Today, thousands of Bangladeshi activists embarked on a Long March to protest the construction of coal-fired power plants dangerously close to the Sundarbans, one of the world’s largest mangrove forests and a UNESCO World Heritage site. They are marching for four days straight in the subtropical heat, traveling from Dhaka to the outskirts of the Sundarbans. Daily rallies will send a clear message to the government: #StopRampal and #SaveSundarbans.
Rampal is a 1,320 megawatt (MW) coal plant that checks all the boxes of bad ways to provide energy:
It’s displacing hundreds of families—many forcibly, without proper notice, and compensated at half the land’s value.
It ramps up coal production in one of the world’s most climate-vulnerable countries.
It would require transporting coal through the waterways of the world’s largest mangrove forest.
It’s sited dangerously close to a UNESCO World Heritage biodiversity hotspot—the Bengal tiger’s sole remaining habitat in Bangladesh.
That’s an outrageous list of problems. It should make for an easy win when citizens push to cancel the project. But the government of Bangladesh has ignored fierce citizen resistance for years.
In fact, many participants in today’s Long March might be feeling déjà vu. In September 2013, 20,000 Bangladeshis marched 250 miles over five days to protest the Rampal coal-fired power plant.
The situation became more tense as protests continued. In October 2015, 25 activists were injured when police charged a march protesting the Rampal project.
Now, two and a half years after the first Long March protest, Bangladeshis have embarked on another—because, despite the determined local opposition, the Rampal coal plant is still moving forward.

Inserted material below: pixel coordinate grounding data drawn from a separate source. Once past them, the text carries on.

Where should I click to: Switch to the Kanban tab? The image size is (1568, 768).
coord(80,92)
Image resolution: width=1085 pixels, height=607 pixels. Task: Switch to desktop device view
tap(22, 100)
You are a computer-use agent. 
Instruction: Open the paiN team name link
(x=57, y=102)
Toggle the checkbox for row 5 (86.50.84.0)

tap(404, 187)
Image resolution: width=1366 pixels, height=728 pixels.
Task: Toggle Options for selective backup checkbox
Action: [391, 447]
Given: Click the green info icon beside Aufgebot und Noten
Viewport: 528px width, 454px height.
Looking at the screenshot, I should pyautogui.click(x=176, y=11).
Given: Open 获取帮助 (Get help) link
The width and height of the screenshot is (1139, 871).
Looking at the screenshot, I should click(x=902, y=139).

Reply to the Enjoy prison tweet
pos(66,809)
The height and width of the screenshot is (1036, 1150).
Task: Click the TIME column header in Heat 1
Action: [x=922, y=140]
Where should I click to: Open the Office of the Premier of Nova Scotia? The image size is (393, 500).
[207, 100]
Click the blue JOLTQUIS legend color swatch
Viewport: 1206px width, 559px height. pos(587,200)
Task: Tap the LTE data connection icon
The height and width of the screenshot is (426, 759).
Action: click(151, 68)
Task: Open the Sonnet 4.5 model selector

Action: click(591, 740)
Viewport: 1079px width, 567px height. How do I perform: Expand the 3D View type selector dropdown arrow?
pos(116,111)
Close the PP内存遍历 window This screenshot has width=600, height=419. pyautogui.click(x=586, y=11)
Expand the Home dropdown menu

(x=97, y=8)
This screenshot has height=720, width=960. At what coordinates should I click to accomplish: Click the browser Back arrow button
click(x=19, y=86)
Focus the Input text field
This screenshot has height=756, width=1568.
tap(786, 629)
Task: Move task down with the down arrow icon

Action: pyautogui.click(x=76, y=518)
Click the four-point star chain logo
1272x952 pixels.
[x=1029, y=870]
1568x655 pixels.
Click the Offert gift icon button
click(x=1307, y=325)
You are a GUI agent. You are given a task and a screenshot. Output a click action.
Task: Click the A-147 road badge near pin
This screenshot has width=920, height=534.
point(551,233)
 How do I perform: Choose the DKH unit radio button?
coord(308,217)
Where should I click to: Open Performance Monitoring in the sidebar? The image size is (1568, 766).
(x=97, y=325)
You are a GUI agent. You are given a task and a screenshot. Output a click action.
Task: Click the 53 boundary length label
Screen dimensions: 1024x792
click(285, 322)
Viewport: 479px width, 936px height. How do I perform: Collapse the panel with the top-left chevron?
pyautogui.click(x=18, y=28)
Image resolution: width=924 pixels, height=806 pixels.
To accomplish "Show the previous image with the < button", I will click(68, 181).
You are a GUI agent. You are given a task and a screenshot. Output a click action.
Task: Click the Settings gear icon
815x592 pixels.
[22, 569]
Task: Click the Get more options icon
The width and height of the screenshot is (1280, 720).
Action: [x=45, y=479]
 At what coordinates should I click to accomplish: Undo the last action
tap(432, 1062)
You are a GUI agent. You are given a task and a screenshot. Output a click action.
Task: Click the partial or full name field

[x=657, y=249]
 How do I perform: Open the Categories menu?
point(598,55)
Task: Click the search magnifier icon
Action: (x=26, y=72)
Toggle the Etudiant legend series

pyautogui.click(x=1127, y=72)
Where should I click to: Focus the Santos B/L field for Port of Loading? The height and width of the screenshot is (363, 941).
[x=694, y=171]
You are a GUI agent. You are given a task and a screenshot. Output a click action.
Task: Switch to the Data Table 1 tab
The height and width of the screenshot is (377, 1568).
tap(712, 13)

And it’s not just Rampal. The Orion Group, a huge industrial conglomerate, started construction on another 680 MW coal-fired power plant right near Rampal, even closer to the Sundarbans—before the company received formal environmental clearance.
The Bangladeshi and Indian governments—whose joint venture company is building the Rampal coal plant—are teaming up with industry to abuse the human rights of the people who live near, and depend on, the Sundarbans, in order to build infrastructure that locks in climate change and would devastate a precious ecosystem. The swelling voices of protesters must be heard.